Web3.0とは何か?曖昧な定義とこれからの可能性

2014年、ギャビン・ウッド氏のブログに書かれたWeb3.0の定義は、依然として曖昧なまま今日に至る。再三に渡って、私個人が認識しているWeb3.0の定義について語ってきてはいるものの、改めて明記するば、「ブロックチェーン・メタバース・あたらしいワールドワイドウェブ」、以上の3つの領域がWeb3.0に内包されるテクノロジーであると考えている。

ブロックチェーンと既存技術のシンギュラリティ

そのなかでも、ブロックチェーンと既存の技術がかけ合わさることによるある種のシンギュラリティが期待をされてきただろうし、私も期待してきた。しかしながら、10年の歳月を経た現在も、これといって大きな特異点には至っていないというのが、大方の見立てだと思う。

web3を構成する分野のイメージ

Web3.0の本命はAIか?

頭を柔らかくして、Web3.0の本命がブロックチェーンではないと仮定したらどうだろう。ワールドワイドウェブはインターネット上で情報を共有するためのシステムのことを指すのが一般的である。細かいところでいえば、インターネットはコンピュータネットワークそのものであり、ワールドワイドウェブはその上で動作する1つのサービスと定義されることが多いようだ。

....

§ **作業項目 1**
本文から「Web3.0とは何か?曖昧な定義とこれからの可能性」以降「Web3.0の本命はAIか?」までを、両端を含めて一字一句そのまま書き写してください。
§ **作業項目 2**
本文によると、Web3.0の定義がギャビン・ウッド氏のブログに書かれたのは何年ですか。
§ **作業項目 3**
本文の筆者がWeb3.0に内包されるテクノロジーと考えている領域をすべて挙げてください。
後に続く行は、この本文とは関係がありません。

§ **抽出情報**
....

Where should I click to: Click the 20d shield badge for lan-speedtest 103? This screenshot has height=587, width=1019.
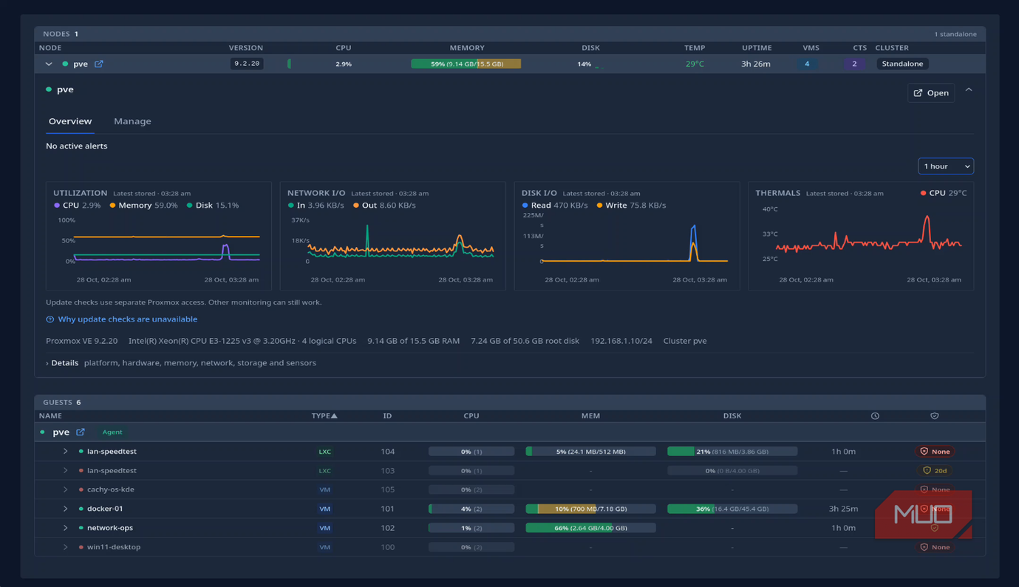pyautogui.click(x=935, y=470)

....

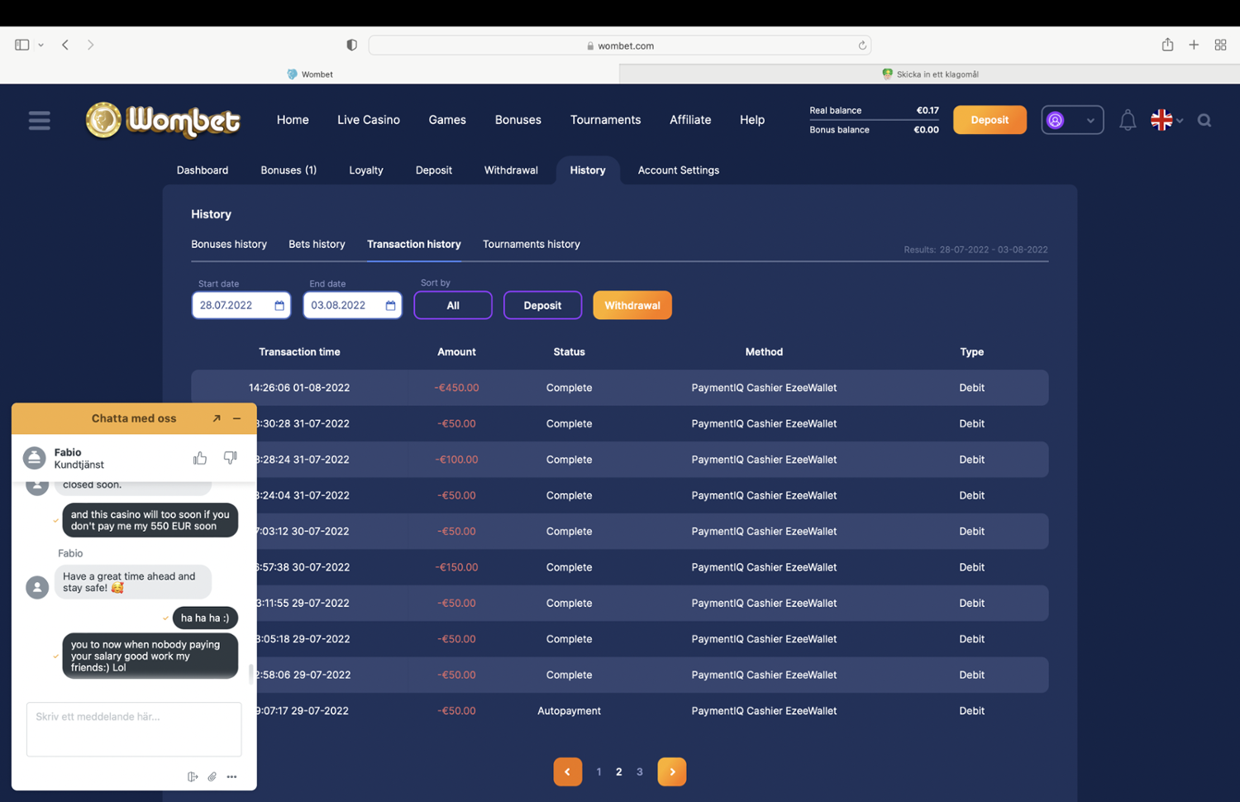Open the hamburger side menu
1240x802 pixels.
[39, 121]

....

§ **想定解答 1**
Web3.0とは何か?曖昧な定義とこれからの可能性

2014年、ギャビン・ウッド氏のブログに書かれたWeb3.0の定義は、依然として曖昧なまま今日に至る。再三に渡って、私個人が認識しているWeb3.0の定義について語ってきてはいるものの、改めて明記するば、「ブロックチェーン・メタバース・あたらしいワールドワイドウェブ」、以上の3つの領域がWeb3.0に内包されるテクノロジーであると考えている。

ブロックチェーンと既存技術のシンギュラリティ

そのなかでも、ブロックチェーンと既存の技術がかけ合わさることによるある種のシンギュラリティが期待をされてきただろうし、私も期待してきた。しかしながら、10年の歳月を経た現在も、これといって大きな特異点には至っていないというのが、大方の見立てだと思う。

web3を構成する分野のイメージ

Web3.0の本命はAIか?

§ **想定解答 2**
2014年

§ **想定解答 3**
ブロックチェーン、メタバース、あたらしいワールドワイドウェブ